There are many paths to funding your startup, but only one is the right one for you. Below are 5 smart startup funding strategies that may work for you:

1. The Self-Funded Startup
You may think that every successful startup courted venture capitalists. We see startups that secure hundreds of millions of dollars from large firms and giant tech companies, but seldom do self-funded startups make the news.

The truth of the matter is that not all companies requires millions of dollars in initial funding. A small online business owner may need only a few thousand dollars to begin their venture. If you’re startup does not require a large office building, proprietary technology, or a massive R&D team to start, then you might not need to sink an exorbitant  amount of cash into its first stages. In which case, your own personal funds can launch a new company.

2. The Crowdfunded Startup
If you need a large sum of money, but are still looking to bootstrap your startup, crowdfunding may be a great option for you. Mind you, the projects with the best funding have a great deal of digital marketing and advertising dollars pouring into their crowdfunding campaigns -- so you may need to still make a sizeable personal investment.

3. The Angel-Funded Startup
Perhaps the most alluring of all startup funding strategies. Angel investors truly are miracles. They give you the funds you need to start your business. What do they want in exchange? If they’re a true angel, then very little involvement past the initial investment. Angel investors of this kind usually take the form of family and close friends. Usually, however, the cash investment is low, typically no more than $10,000 to $50,000.

Angel investors outside of family and friends can invest quite a bit more into your business. But, that being said, their terms will be very different. Their involvement with your business could be rather extensive.

4. The Venture Capital Startup
The most impressive funding usually comes from venture capital firms. Attracting these large deals is difficult, and often, you must give up a portion of your company to secure them. By the same token, it is more likely that you’ll receive business coaching and mentorship.
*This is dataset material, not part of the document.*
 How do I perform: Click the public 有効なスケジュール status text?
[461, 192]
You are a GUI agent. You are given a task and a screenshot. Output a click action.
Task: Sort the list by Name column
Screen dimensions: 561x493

If you’re company needs a large budget for R&D, this may be the only startup funding strategy that works for you. On the other hand, if you wish to have complete control of your startup from start to finish, this funding strategy will absolutely not work for you.

5. The Combination Startup
Often, startups don’t simply go to one funding strategy. Entrepreneurs will fund their projects with personal funds, money from family and friends, and acquired funding. You aren’t limited to just one strategy. In the very early stages of your company, you may use only personal funds. As things get further along, you may utilize crowdfunding platforms like Kickstarter and Fundable to reach new goals. Strategies change as your business grows.

Conclusion
Arriving at the right startup funding strategy can seem impossible. Weighing your options will greatly alleviate the stress of securing funding. Whether you chose funding your project yourself, crowdfunding your project, or turning to angel investors or venture capitalists, you should stick to what you feel comfortable with.


While there’s no way of knowing how interested others will be investing in your business, it’s important to retain your enthusiasm for your idea -- and you can retain that enthusiasm only if you proceed with what you believe is right for your startup. Examine your funding options, choose the best fit for you, and secure your funding in the way you see as best.